What is required: Beginning with the line containing "Click the rental exemption fee notice" and ending at the last line of the data, set down every line exactly, leaving out all pictures.

Record set:
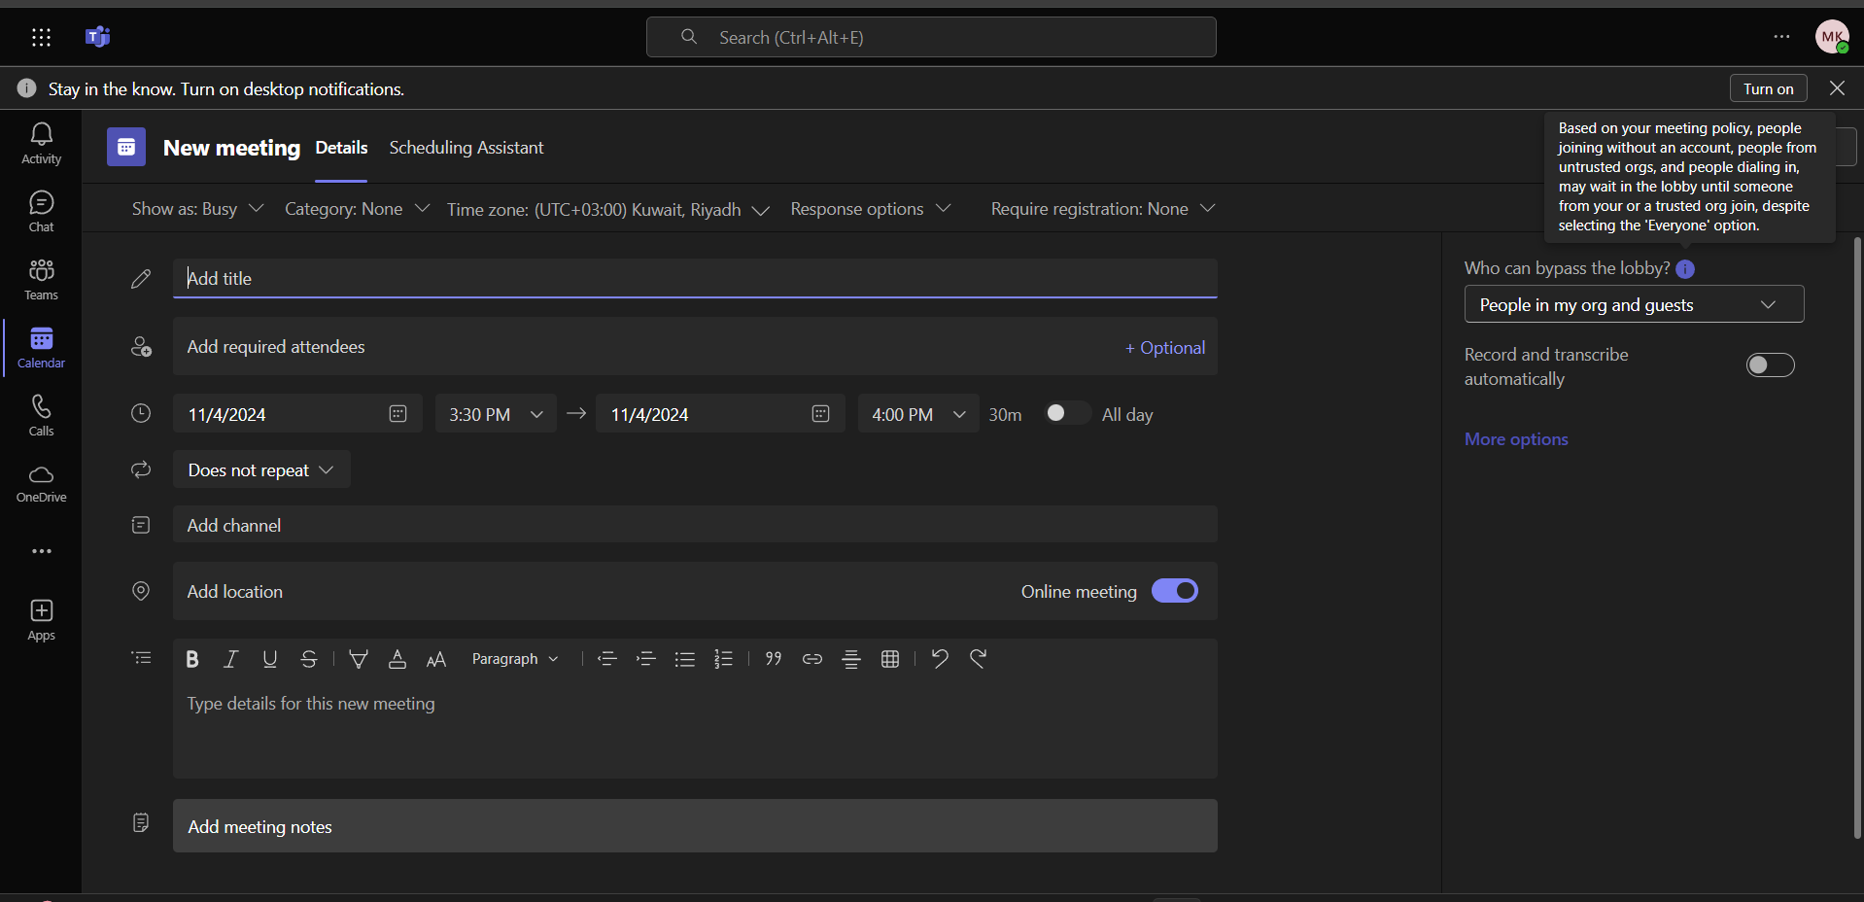
Task: Click the Add title input field
Action: [694, 279]

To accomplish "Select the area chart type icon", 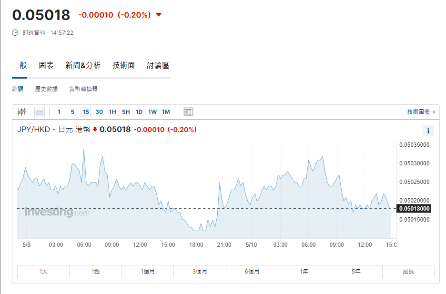I will click(x=40, y=112).
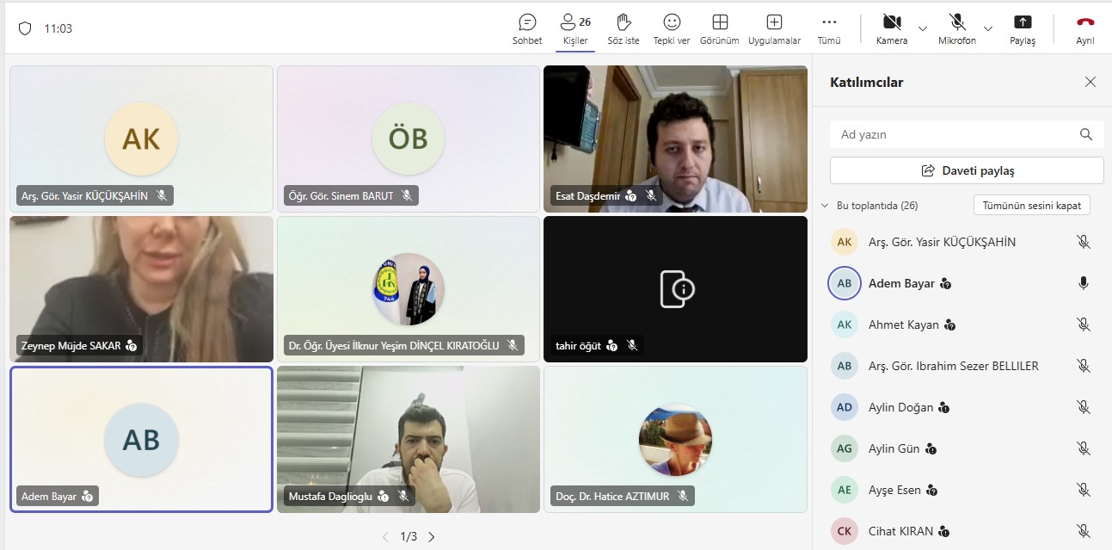Expand the Kamera options dropdown arrow
The image size is (1112, 550).
tap(923, 28)
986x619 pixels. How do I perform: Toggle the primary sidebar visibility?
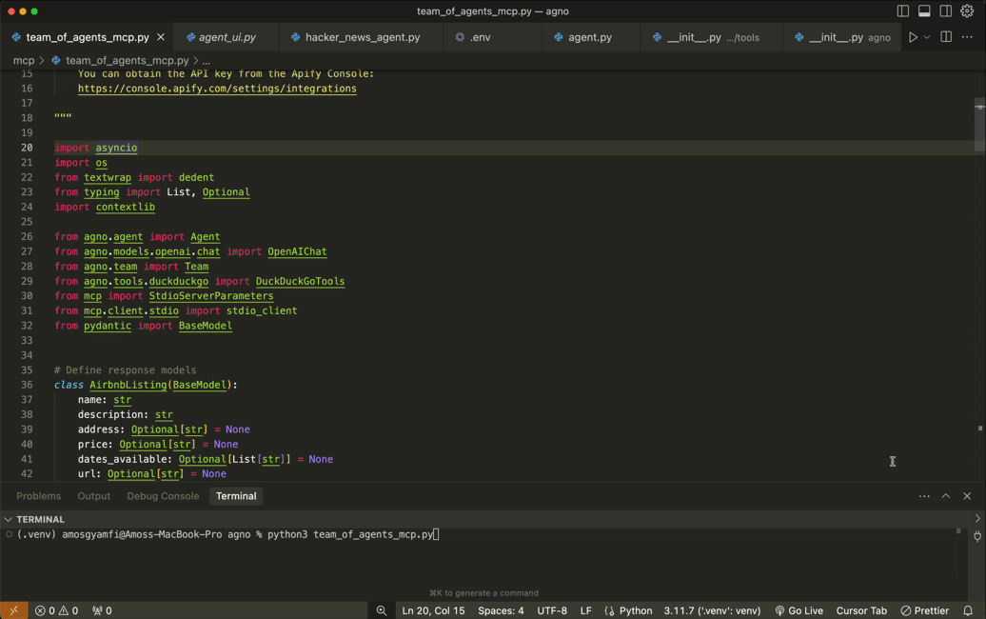pyautogui.click(x=903, y=11)

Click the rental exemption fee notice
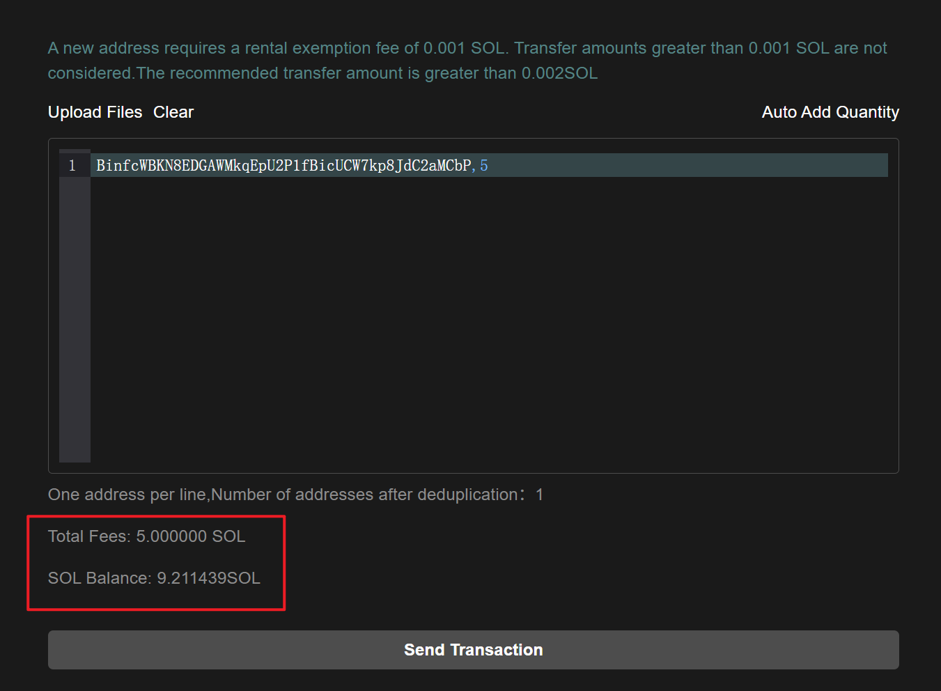277,48
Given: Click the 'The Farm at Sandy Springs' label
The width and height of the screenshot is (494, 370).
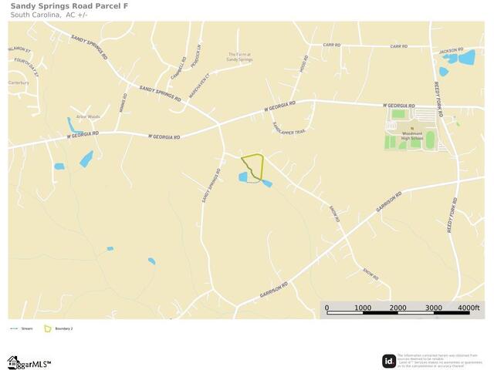Looking at the screenshot, I should tap(239, 57).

Solution to this problem:
Click the rental exemption fee notice
277,48
Given: Click the 'The Farm at Sandy Springs' label
The width and height of the screenshot is (494, 370).
Looking at the screenshot, I should tap(239, 57).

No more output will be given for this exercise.